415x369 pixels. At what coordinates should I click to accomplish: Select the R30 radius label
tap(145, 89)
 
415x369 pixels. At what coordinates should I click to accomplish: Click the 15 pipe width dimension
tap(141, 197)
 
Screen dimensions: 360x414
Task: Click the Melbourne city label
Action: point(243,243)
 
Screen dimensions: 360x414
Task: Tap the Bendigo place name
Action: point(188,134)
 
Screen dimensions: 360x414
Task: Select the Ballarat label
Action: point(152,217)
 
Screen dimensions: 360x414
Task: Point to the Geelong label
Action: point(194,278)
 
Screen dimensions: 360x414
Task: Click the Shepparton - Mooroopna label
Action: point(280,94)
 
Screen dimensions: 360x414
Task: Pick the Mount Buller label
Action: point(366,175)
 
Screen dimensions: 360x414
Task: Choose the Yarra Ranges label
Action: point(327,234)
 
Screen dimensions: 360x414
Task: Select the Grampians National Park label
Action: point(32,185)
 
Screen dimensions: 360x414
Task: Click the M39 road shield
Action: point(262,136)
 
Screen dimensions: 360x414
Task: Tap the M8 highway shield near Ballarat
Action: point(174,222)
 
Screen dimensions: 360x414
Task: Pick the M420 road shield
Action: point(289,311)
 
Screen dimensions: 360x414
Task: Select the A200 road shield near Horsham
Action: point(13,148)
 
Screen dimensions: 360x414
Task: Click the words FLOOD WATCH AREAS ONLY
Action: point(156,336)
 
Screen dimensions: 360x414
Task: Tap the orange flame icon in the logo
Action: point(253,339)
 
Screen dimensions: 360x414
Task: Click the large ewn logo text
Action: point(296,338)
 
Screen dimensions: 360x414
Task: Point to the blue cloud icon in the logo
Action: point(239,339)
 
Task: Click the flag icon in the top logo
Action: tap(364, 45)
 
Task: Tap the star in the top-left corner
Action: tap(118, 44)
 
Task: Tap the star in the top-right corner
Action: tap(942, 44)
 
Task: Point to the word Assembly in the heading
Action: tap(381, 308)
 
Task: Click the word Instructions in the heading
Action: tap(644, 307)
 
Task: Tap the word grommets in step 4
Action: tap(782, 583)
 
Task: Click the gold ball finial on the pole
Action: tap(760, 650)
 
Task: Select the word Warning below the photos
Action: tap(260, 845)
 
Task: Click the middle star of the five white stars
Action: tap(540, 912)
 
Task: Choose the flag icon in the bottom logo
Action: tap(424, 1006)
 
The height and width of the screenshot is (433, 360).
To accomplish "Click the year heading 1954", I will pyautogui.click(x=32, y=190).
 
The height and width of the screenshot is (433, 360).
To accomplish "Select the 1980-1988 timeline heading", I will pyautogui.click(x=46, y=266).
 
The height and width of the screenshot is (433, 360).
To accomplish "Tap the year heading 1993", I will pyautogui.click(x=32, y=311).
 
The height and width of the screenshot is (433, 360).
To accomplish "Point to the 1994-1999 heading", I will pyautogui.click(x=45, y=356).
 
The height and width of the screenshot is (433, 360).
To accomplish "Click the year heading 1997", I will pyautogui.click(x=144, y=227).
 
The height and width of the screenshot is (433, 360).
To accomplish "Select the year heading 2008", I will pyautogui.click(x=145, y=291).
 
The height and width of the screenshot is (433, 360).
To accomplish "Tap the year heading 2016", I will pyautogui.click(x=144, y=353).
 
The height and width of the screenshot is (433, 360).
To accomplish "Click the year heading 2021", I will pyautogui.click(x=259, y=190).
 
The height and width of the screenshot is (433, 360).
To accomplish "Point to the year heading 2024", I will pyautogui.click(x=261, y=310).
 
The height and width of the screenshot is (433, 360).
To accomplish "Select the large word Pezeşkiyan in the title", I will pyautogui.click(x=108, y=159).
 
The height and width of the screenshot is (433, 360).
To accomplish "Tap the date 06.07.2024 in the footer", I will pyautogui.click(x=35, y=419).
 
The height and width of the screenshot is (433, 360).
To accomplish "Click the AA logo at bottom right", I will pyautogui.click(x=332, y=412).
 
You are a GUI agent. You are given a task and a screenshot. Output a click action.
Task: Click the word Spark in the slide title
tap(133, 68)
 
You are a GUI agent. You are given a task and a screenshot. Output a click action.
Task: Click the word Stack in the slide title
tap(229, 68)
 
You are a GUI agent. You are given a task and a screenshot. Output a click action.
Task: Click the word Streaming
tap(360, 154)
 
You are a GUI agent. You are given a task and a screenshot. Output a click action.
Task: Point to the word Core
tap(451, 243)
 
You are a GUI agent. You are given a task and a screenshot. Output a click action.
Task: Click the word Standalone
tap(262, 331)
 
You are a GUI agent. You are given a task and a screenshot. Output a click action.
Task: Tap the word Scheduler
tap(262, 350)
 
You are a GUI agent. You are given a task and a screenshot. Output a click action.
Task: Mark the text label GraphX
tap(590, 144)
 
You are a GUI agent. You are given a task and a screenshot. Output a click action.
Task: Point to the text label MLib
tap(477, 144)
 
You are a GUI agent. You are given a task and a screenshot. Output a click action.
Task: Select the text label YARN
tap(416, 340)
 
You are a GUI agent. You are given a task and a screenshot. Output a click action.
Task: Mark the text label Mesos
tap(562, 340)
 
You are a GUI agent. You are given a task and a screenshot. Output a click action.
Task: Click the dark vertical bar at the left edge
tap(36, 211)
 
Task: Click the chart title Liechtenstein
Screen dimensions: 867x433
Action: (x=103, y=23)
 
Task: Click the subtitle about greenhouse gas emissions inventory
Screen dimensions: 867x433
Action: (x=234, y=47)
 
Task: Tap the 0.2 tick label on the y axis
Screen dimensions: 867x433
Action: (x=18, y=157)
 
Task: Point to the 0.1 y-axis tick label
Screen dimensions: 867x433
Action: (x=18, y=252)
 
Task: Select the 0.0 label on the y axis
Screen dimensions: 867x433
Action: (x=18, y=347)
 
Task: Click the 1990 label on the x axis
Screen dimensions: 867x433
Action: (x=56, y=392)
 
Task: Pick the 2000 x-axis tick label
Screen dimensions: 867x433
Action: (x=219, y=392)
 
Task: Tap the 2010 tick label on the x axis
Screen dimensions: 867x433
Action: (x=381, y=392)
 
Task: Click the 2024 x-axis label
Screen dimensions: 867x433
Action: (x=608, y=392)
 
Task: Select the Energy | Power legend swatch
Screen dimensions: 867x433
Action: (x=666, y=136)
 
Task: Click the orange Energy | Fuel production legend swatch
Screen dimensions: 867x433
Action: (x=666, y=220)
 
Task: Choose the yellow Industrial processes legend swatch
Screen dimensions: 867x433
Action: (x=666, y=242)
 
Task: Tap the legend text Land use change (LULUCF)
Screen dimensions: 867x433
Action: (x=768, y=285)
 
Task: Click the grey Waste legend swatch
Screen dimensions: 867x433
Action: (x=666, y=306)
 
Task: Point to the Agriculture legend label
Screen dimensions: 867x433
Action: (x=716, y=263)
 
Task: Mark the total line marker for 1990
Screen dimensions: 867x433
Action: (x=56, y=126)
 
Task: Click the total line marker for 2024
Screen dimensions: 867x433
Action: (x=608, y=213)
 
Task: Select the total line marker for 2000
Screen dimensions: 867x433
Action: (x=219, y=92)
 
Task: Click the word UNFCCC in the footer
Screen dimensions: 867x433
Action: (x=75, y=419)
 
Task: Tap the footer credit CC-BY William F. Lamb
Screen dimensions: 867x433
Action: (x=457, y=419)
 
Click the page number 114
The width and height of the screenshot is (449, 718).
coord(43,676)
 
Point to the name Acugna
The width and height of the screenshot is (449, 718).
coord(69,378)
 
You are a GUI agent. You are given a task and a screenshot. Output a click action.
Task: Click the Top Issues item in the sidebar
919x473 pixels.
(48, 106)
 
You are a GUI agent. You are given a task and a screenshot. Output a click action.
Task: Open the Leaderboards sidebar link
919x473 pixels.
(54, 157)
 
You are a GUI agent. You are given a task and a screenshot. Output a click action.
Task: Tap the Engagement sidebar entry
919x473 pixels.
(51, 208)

Given problem
Print the data above word for word, beginning with its first line and continuing through the line containing "Action: point(243,243)".

Response
415x369 pixels. At what coordinates should I click to accomplish: Select the R30 radius label
tap(145, 89)
 
415x369 pixels. At what coordinates should I click to accomplish: Click the 15 pipe width dimension
tap(141, 197)
 
Screen dimensions: 360x414
Task: Click the Melbourne city label
Action: point(243,243)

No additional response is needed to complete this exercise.